**Testo di partenza**
__________

Facciamo un esempio: immaginiamo una persona con difficoltà lavorative; un cuoco, Luca. Luca ha sempre amato stare sopra i fornelli, fino a circa un anno fa lavorava in un piccolo ma rinomato ristorante a gestione familiare, dove i ritmi di lavoro non erano troppo frenetici, le relazioni con i colleghi erano piuttosto rilassate e poco conflittuali e la pressione, pur presente, era per lui tollerabile. Questo tipo di lavoro gli permetteva di mantenere un certo equilibrio nella vita privata e coniugale, e di coltivare qualche hobby. Luca riceveva un buon stipendio, non particolarmente alto ma sufficiente a sostenere il suo tenore di vita. Comprensibilmente, Luca aveva più volte fantasticato intorno all’opportunità di trovare un’occupazione più remunerativa, ma non si era mai attivato nella ricerca né aveva, fino a quel momento, ricevuto alcuna proposta concreta. La proposta gli arriva poco tempo dopo, ed è di quelle difficilmente rifiutabili: gestire, come capo cuoco, la cucina di un importante albergo. Il considerevole aumento di stipendio e di responsabilità convincono Luca, che dopo alcuni tentennamenti accetta la proposta. Tuttavia, fin da subito, il nuovo lavoro comporta anche nuovi problemi: in particolare, ritmi molto pressanti e una richiesta di disponibilità oraria che impediscono a Luca di far fronte ai suoi doveri familiari. In più, i rapporti con i colleghi non sono buoni, specie col suo responsabile, e questo si traduce in nervosismo e dispute che si fanno via via più accese. La situazione diventa sempre meno sostenibile: a casa i problemi si accumulano mentre il tempo per affrontarli diminuisce, sul lavoro Luca è meno performante e sempre più teso. Il buonsenso suggerirebbe di trovare una diversa articolazione del lavoro, di manifestare al responsabile le proprie necessità per cercare una soluzione comune, di prendere atto che questa situazione, così come si presenta al momento, non è più sostenibile. Luca, però, “tiene troppo” a questo nuovo lavoro per metterlo anche solo parzialmente in discussione, non intende mollare di un centimetro: decide così di resistere e sforzarsi di far meglio. Le cose non migliorano per nulla e Luca comincia a soffrire d’insonnia e di stati ansiosi, al punto che, qualche mese più tardi, dopo una serie di esami e terapie infruttuose, si rivolge a uno psicologo. Al quale formula la seguente richiesta: “Mi tolga tutti i sintomi nel più breve tempo possibile, devo lavorare!”.

__________

**Consegna**
Elenca tutte le azioni che, secondo il testo di partenza, il buonsenso suggerirebbe a Luca di fronte alla situazione nel nuovo lavoro.

**Estratto dei dati**
__________

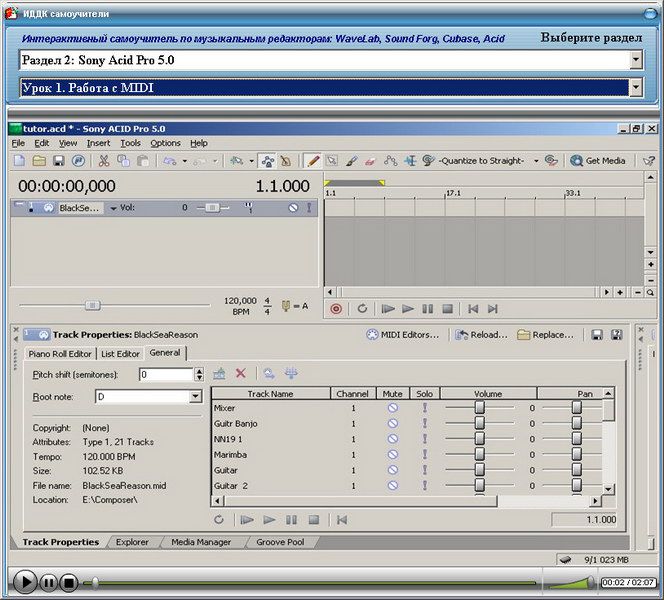Click the video player pause button
664x600 pixels.
tap(48, 582)
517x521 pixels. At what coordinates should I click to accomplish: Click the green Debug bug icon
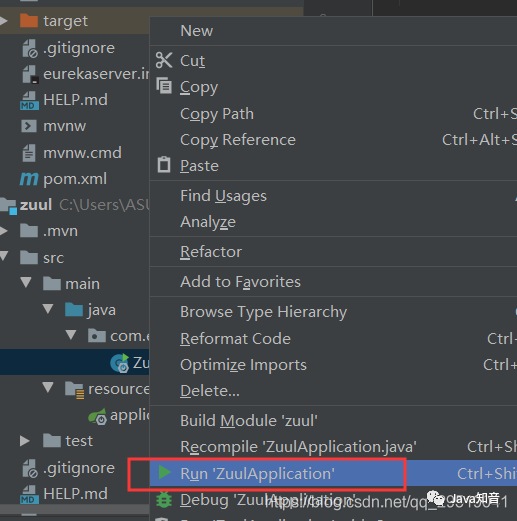tap(164, 500)
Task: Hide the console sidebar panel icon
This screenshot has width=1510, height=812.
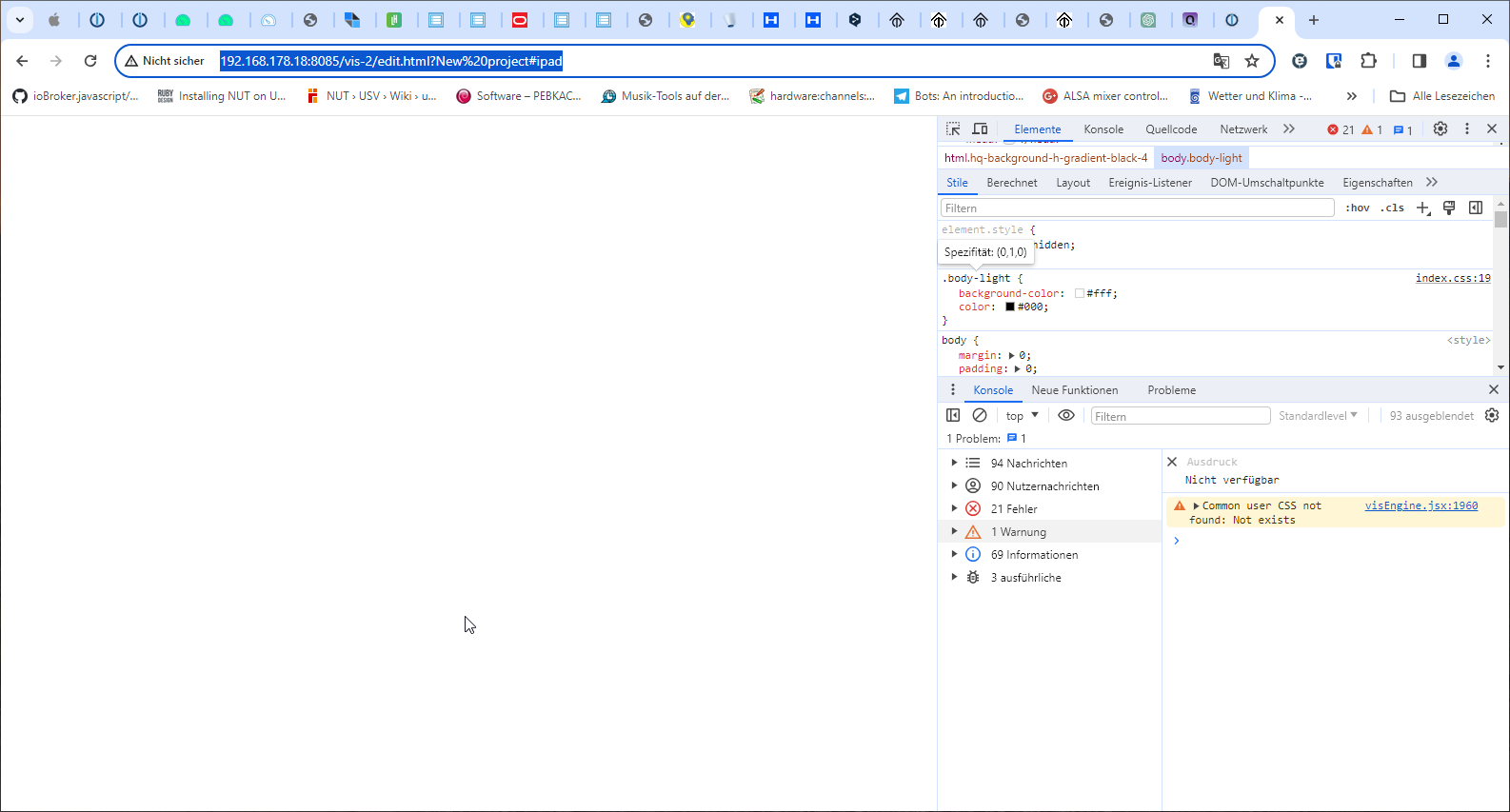Action: coord(953,415)
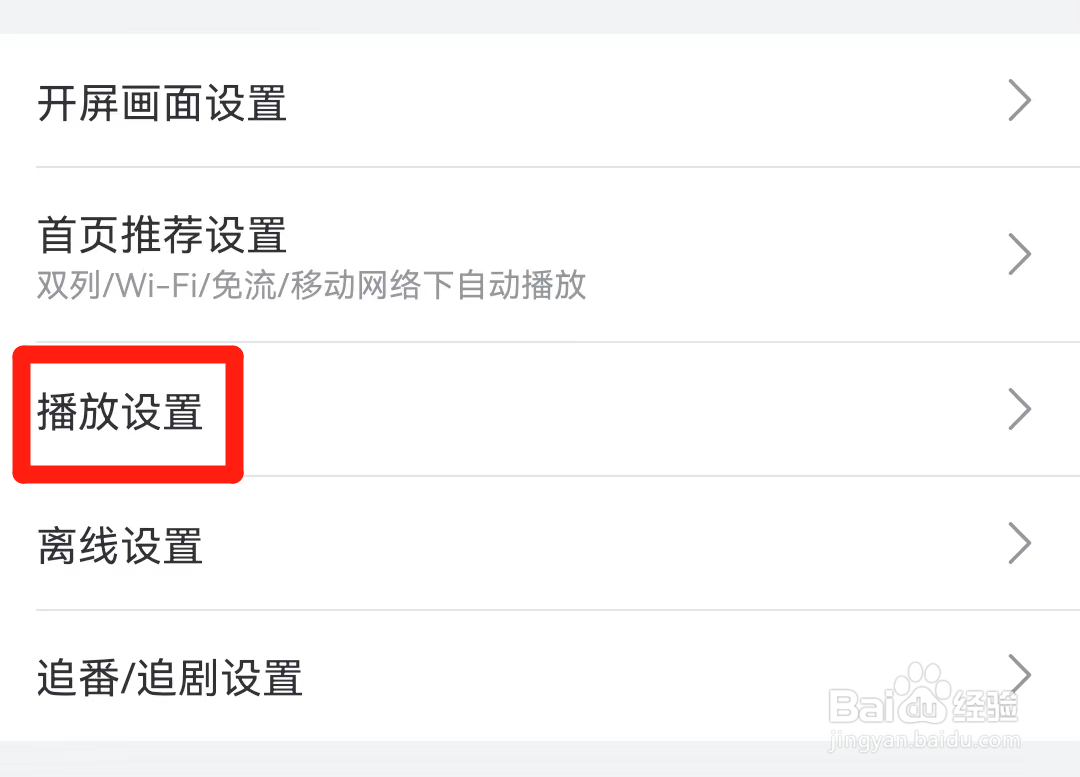Go to 追番/追剧设置
The width and height of the screenshot is (1080, 777).
[x=170, y=677]
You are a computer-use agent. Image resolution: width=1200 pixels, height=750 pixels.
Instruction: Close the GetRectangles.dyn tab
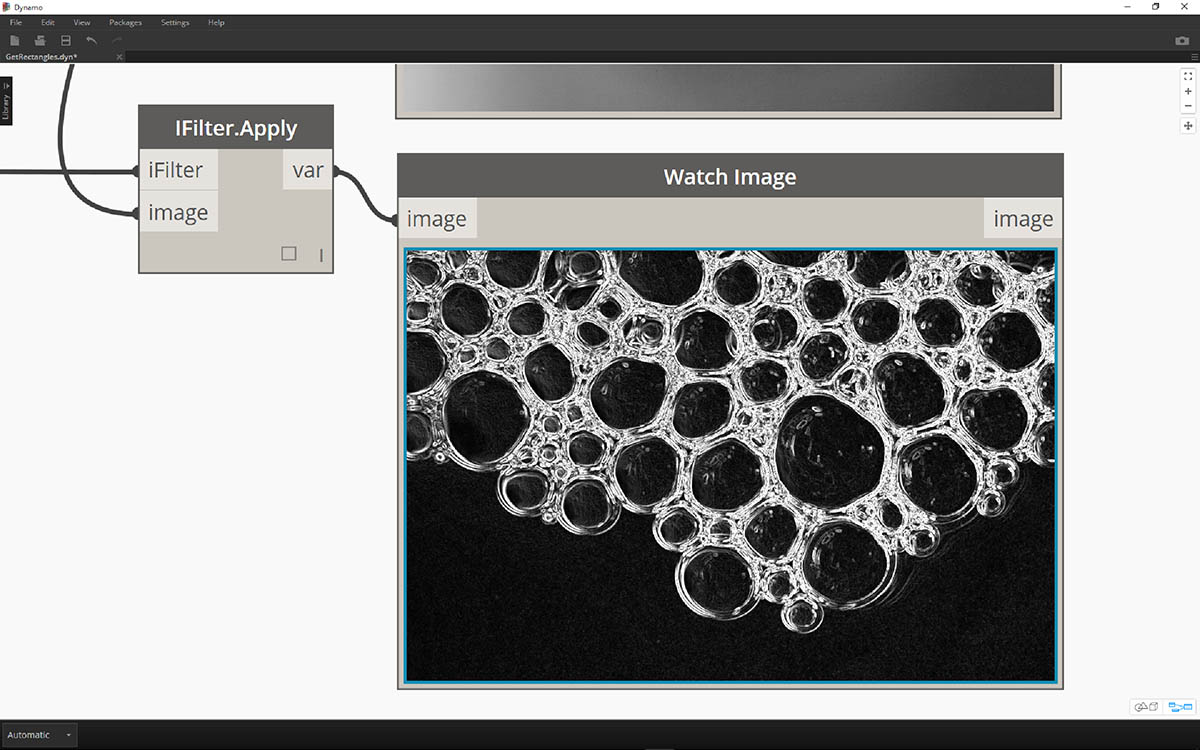click(119, 57)
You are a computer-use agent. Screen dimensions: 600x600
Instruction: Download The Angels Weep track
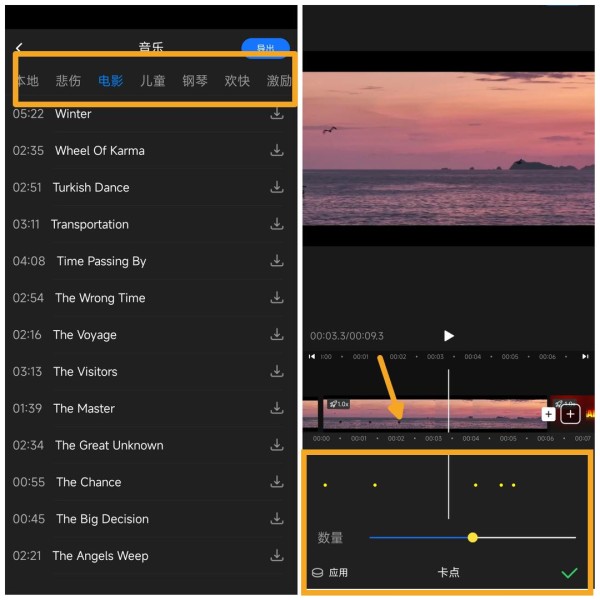277,556
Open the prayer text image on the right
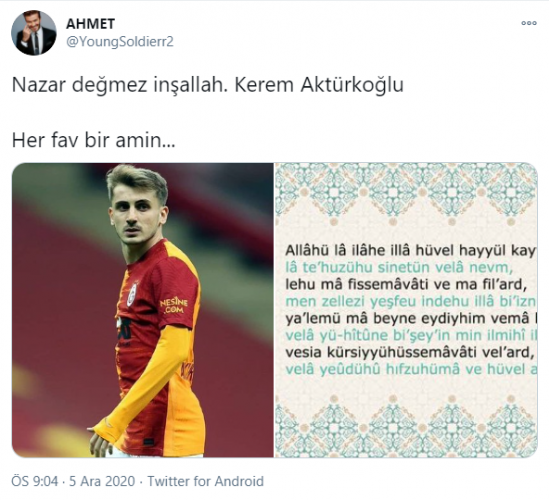 [x=406, y=310]
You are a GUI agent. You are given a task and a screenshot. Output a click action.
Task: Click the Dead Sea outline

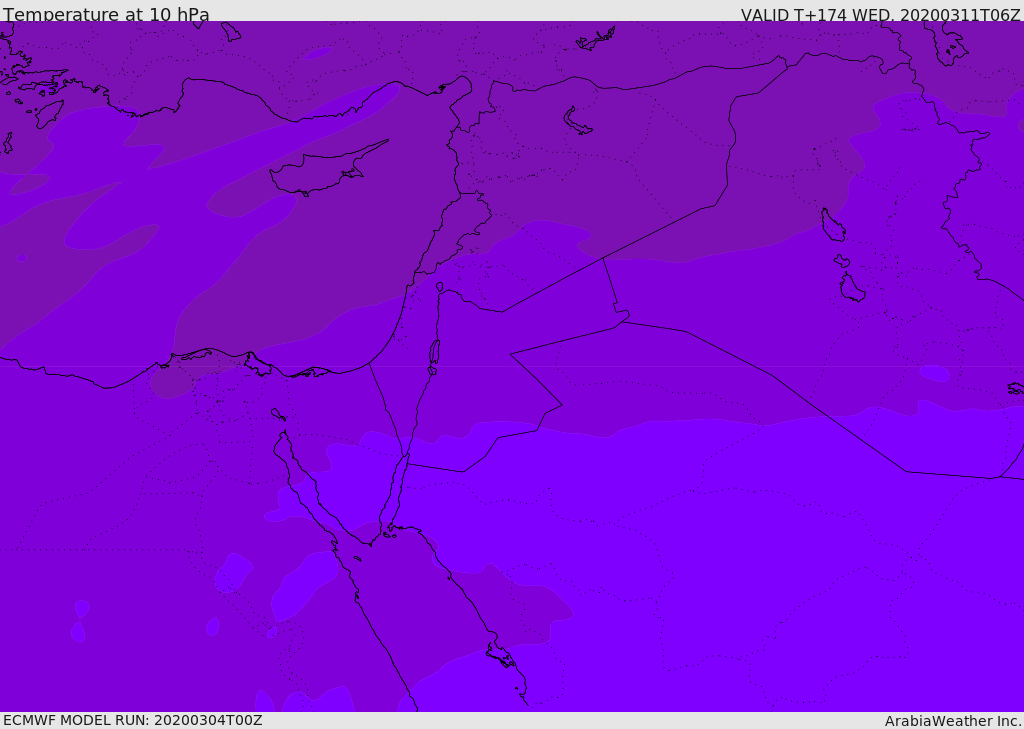click(434, 353)
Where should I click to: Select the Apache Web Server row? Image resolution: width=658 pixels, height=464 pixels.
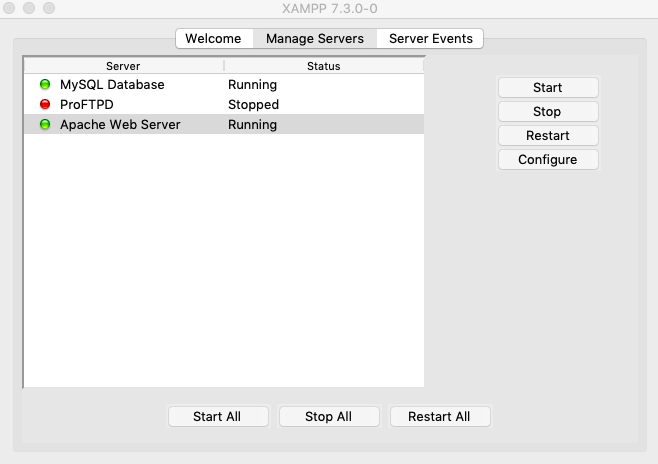click(x=120, y=125)
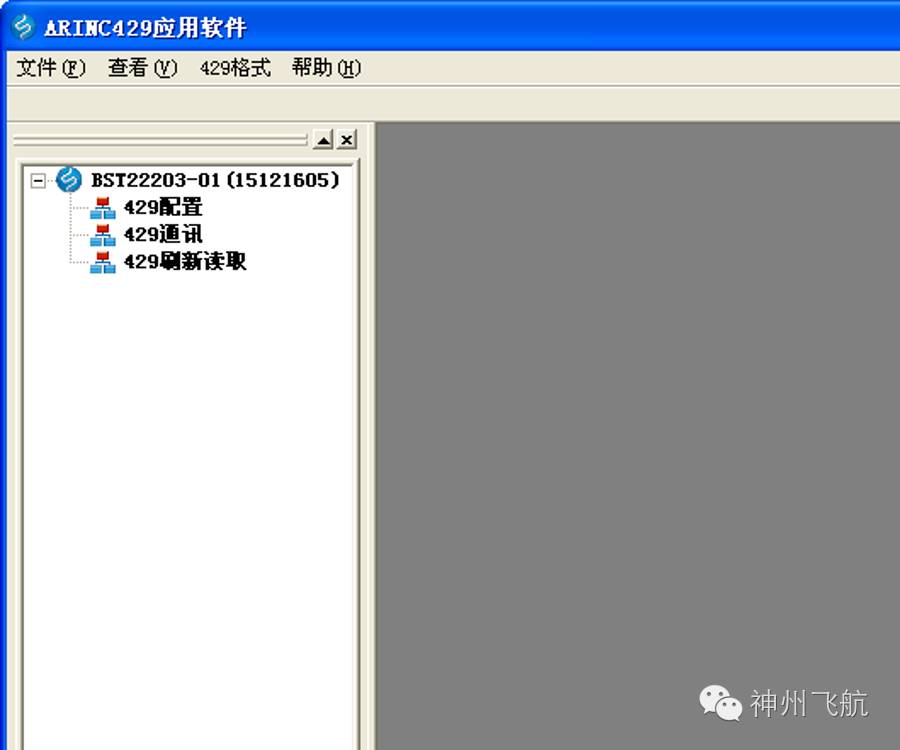Click the ARINC429 title bar app icon

(x=24, y=26)
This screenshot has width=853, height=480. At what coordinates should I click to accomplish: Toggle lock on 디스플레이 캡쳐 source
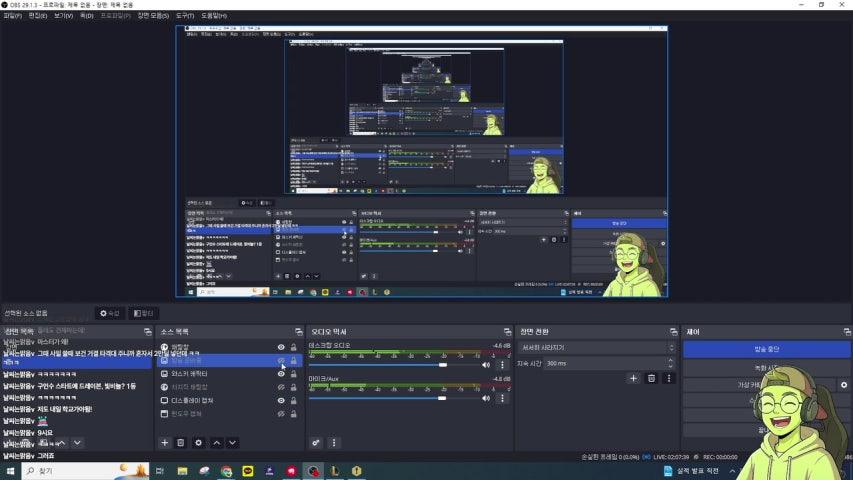[293, 400]
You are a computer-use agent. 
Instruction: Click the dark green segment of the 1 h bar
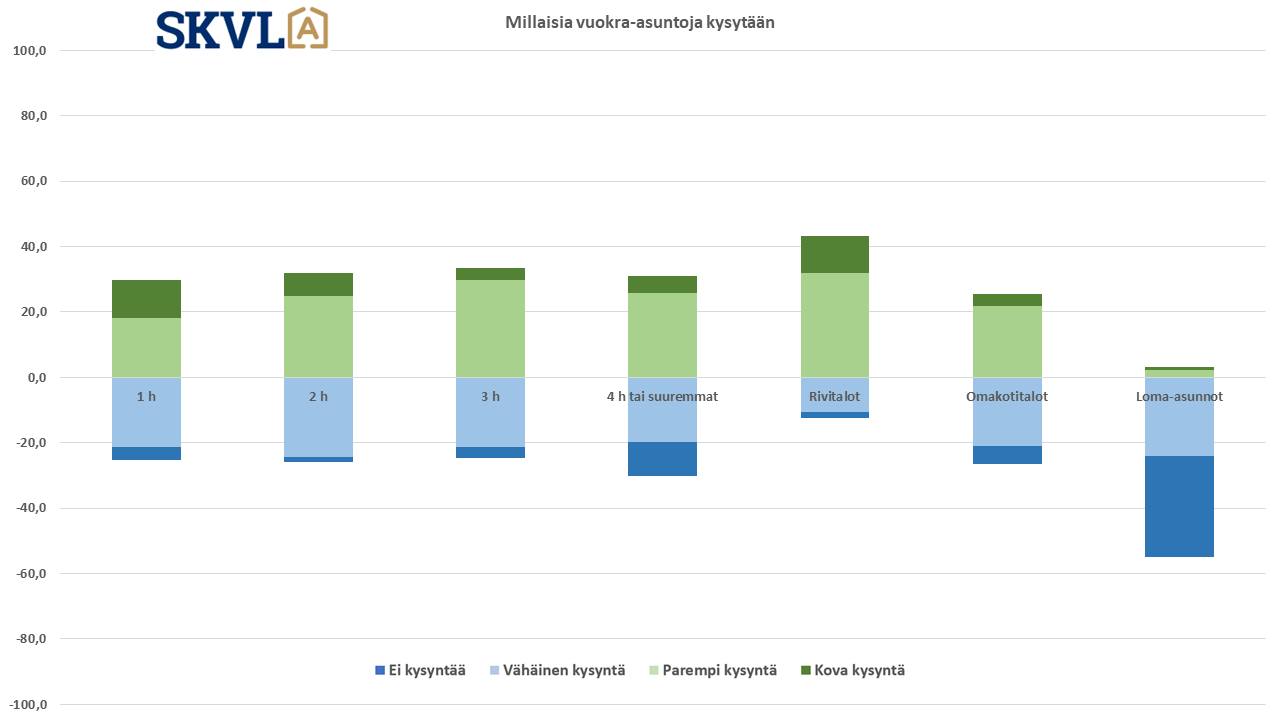pyautogui.click(x=146, y=299)
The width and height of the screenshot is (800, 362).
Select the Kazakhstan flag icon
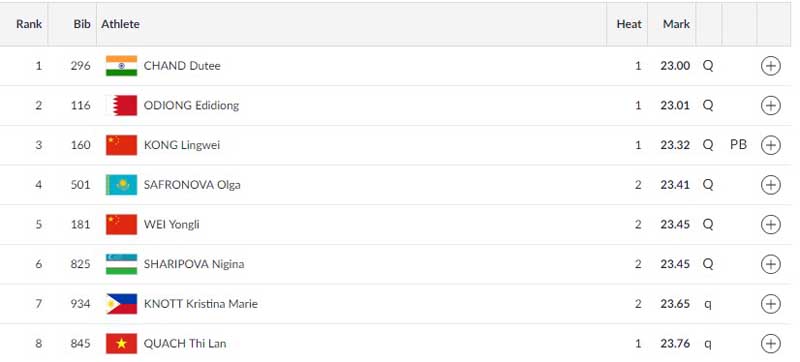[x=121, y=185]
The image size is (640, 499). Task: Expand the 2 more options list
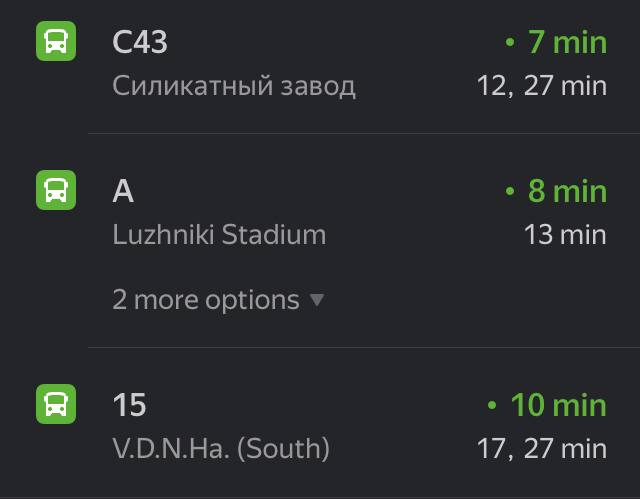coord(218,300)
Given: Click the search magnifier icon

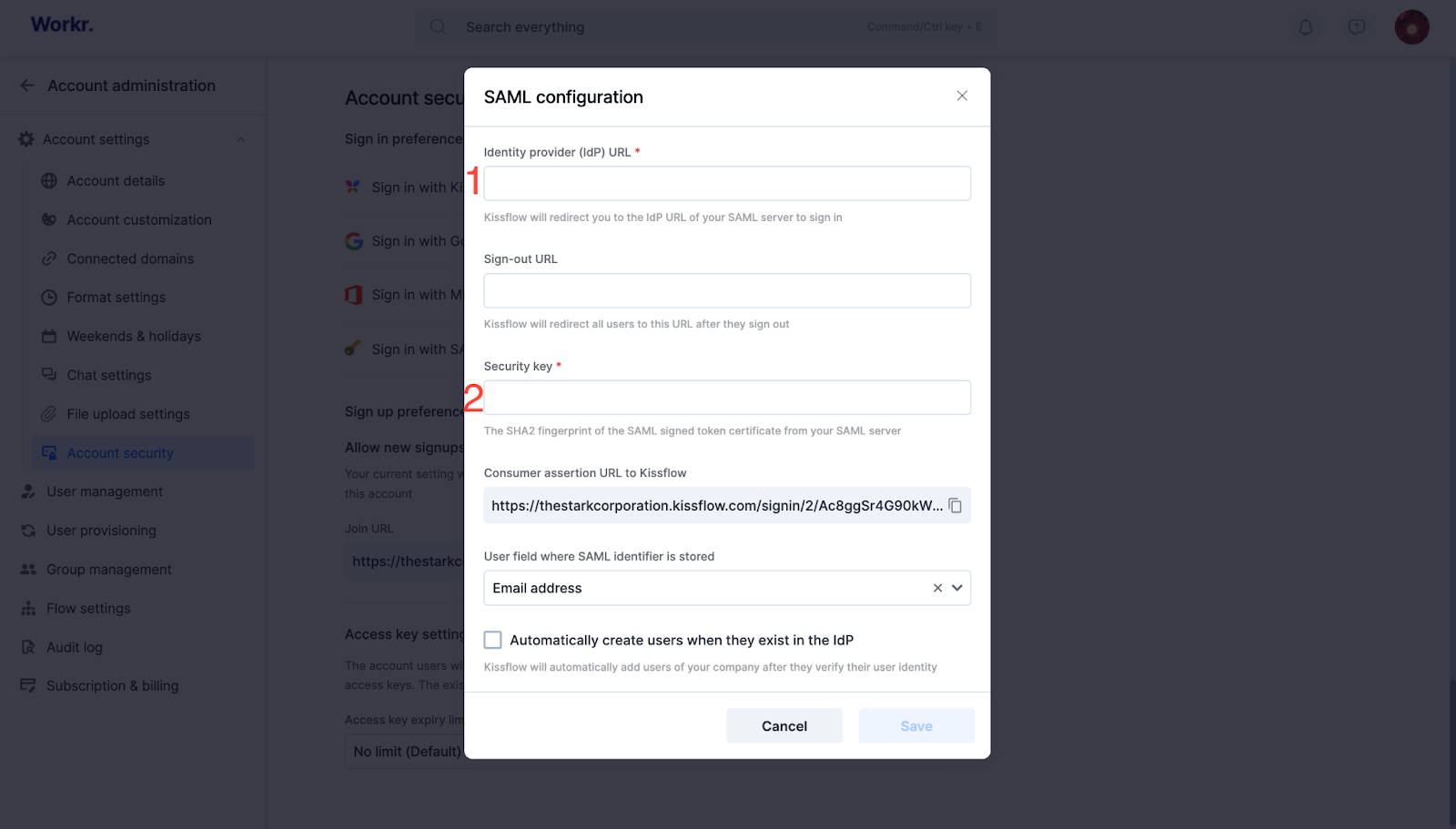Looking at the screenshot, I should click(x=438, y=27).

__________

**La tua risposta**
- Trovare una diversa articolazione del lavoro.
- Manifestare al responsabile le proprie necessità per cercare una soluzione comune.
- Prendere atto che questa situazione, così come si presenta al momento, non è più sostenibile.